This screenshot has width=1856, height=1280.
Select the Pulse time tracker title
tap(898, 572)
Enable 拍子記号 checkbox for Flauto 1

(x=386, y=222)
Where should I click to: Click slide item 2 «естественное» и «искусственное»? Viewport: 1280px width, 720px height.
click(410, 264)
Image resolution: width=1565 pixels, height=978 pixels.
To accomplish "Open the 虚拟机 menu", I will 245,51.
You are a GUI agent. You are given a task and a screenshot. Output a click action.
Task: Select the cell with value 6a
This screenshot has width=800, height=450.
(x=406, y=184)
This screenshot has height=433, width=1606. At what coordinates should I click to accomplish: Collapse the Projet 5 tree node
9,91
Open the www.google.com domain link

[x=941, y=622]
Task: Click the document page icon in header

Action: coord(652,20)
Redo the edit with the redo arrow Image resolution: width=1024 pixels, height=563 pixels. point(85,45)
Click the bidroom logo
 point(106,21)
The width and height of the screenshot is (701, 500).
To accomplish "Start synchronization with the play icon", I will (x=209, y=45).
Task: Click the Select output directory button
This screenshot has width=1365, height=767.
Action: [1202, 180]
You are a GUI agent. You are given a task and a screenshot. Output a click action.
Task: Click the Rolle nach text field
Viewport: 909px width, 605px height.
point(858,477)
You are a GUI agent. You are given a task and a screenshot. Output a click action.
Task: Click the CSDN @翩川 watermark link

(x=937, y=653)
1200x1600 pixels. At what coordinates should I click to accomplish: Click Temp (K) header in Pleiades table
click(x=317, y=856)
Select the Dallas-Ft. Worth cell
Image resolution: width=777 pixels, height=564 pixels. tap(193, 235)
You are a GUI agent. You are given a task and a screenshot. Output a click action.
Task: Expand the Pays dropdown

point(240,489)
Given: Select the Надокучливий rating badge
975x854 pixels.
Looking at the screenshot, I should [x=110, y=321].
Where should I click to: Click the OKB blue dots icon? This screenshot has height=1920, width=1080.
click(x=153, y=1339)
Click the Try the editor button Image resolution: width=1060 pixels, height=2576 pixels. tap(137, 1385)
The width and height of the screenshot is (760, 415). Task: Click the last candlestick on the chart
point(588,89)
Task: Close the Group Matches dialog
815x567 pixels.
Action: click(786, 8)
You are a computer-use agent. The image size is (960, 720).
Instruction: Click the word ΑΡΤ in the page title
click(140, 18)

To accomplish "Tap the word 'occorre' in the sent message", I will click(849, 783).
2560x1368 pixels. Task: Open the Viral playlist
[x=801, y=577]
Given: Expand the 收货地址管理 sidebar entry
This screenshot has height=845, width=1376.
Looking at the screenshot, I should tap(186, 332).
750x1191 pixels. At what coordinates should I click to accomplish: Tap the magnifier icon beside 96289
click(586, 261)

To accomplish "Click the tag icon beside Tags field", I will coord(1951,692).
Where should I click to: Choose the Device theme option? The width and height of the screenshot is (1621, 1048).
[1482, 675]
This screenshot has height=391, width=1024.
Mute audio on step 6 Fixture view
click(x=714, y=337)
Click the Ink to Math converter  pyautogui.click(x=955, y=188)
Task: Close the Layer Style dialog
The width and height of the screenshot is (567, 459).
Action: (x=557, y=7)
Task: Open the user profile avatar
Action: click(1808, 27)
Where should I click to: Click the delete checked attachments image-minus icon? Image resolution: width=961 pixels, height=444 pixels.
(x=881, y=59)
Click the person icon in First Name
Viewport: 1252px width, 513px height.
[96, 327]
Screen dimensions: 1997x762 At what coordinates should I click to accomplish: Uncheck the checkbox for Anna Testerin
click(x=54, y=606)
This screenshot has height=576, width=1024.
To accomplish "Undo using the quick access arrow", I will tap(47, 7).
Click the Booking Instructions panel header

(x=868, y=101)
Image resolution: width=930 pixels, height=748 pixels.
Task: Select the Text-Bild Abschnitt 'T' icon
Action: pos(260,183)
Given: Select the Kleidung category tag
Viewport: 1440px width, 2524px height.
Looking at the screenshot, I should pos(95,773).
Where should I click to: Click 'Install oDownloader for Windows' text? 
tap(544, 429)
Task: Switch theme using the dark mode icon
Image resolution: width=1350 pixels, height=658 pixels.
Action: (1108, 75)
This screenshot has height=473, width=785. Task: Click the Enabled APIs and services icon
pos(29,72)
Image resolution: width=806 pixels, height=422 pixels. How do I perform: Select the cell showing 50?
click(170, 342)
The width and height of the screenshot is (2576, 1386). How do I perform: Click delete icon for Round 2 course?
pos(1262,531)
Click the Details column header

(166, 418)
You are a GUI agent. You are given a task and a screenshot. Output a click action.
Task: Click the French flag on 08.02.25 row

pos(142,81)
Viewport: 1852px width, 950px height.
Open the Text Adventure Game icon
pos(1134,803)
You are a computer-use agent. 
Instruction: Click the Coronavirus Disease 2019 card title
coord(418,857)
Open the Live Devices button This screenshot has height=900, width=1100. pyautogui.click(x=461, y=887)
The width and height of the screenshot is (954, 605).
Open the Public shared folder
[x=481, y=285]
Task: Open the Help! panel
·····
YOUR INSTRUCTIONS: Each line in the material with "computer" in it must be reported.

ANSWER BELOW:
You are a computer-use agent. The image size is (960, 720).
You are a computer-use agent. 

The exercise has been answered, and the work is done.